Radar scalloping for MTI radar begins to become a concern when the radial velocity is greater than the following value.

$Velocity > 0.5 \times \left (\frac {C}{2 \times Period Between Pulses \times Transmit Frequency} \right)$

This occurs near multiples of 15 m/s for an L-Band radar with pulse repetition frequency of 1kHz (10m/s to 20m/s, 25m/s to 35m/s, 40m/s to 50m/s, and so on).

====Pulse-Doppler Radar====

Scalloping for pulse-Doppler radar involves blind velocities created by the clutter rejection filter. A two PRF detection schemes will have detection gaps with a pattern of discrete ranges, each of which has a blind velocity.

Scalloping happens in a two PRF detection scenario when target velocity produces a blind velocity for one PRF while the target is at the blind range of the other PRF.

The blind velocity for a specific pulse repetition frequency (PRF) is an integer multiple of the following, which causes the signal to have zero doppler.

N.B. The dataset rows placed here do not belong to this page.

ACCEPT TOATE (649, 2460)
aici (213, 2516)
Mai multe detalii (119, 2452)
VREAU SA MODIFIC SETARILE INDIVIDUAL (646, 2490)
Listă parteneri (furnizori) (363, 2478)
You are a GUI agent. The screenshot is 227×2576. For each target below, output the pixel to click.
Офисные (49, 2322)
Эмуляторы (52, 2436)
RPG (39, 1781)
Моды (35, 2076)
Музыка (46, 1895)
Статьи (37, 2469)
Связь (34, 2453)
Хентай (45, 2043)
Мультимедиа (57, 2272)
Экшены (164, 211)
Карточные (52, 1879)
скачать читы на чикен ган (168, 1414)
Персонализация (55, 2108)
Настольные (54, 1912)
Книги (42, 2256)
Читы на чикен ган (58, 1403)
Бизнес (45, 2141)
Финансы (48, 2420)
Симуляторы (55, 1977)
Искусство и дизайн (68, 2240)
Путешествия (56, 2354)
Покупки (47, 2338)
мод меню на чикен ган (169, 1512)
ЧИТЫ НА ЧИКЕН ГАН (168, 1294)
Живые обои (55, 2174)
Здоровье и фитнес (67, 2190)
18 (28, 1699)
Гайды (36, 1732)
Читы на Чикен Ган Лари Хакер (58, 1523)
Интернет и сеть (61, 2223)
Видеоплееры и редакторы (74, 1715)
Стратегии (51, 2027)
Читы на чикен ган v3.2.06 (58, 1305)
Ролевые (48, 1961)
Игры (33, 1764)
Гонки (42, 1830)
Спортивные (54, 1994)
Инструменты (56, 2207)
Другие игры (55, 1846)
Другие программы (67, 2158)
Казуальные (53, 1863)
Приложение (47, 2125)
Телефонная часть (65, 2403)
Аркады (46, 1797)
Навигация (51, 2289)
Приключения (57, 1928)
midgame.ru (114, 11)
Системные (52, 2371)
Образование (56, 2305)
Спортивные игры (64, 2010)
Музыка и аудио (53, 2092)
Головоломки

$Blind \ Velocity = \left (\frac {C \times PRF}{2 \times Transmit \ Frequency} \right)$

The blind range for a specific PRF is an integer multiple of the distance between transmit pulses, which is when the reflected pulse arrives at the same time as when the transmitter fires.

$Blind \ Range = \left (\frac {C}{2 \times PRF} \right)$

This leaves a series of detection gaps at discrete velocity and range combinations.

These detection gaps are filled in by using three or more alternating PRF in the detection scheme.

An L-Band transmitter using a 3 kHz and 4 kHz PRF pair has the following characteristics.
- 3 kHz blind ranges are 50 km, 100 km, ...
- 3 kHz blind velocities are 450 km/s, 900 km/s, ...
- 4 kHz blind ranges are 37.5 km, 75 km, ...
- 4 kHz blind velocities are 600 km/s, 1,200 km/s, ...

This system would fail to detect reflections at 50 km and 100 km that are moving 600 km/s or 1,200 km/s.

It would also fail to detect reflections at 37.5 km and 75 km that are moving 450 km/s or 900 km/s.

==Compensation Strategies==

Intra-pulse scalloping is improved by shortening the transmit pulse or by modulating the transmit pulse. This can include frequency or phase shifting associated with pulse compression.

Moving target indicator (MTI) radar reduces the impact of blind velocity by using redundant detectors that introduce a compensating reverse phase shift undoes the phase shift caused by Doppler from reflector motion. This is also improved by using 3 or more pulses with staggering pulse intervals.

Pulse-Doppler radar systems compensate using 3 or more different pulse repetition frequency in the detection scheme.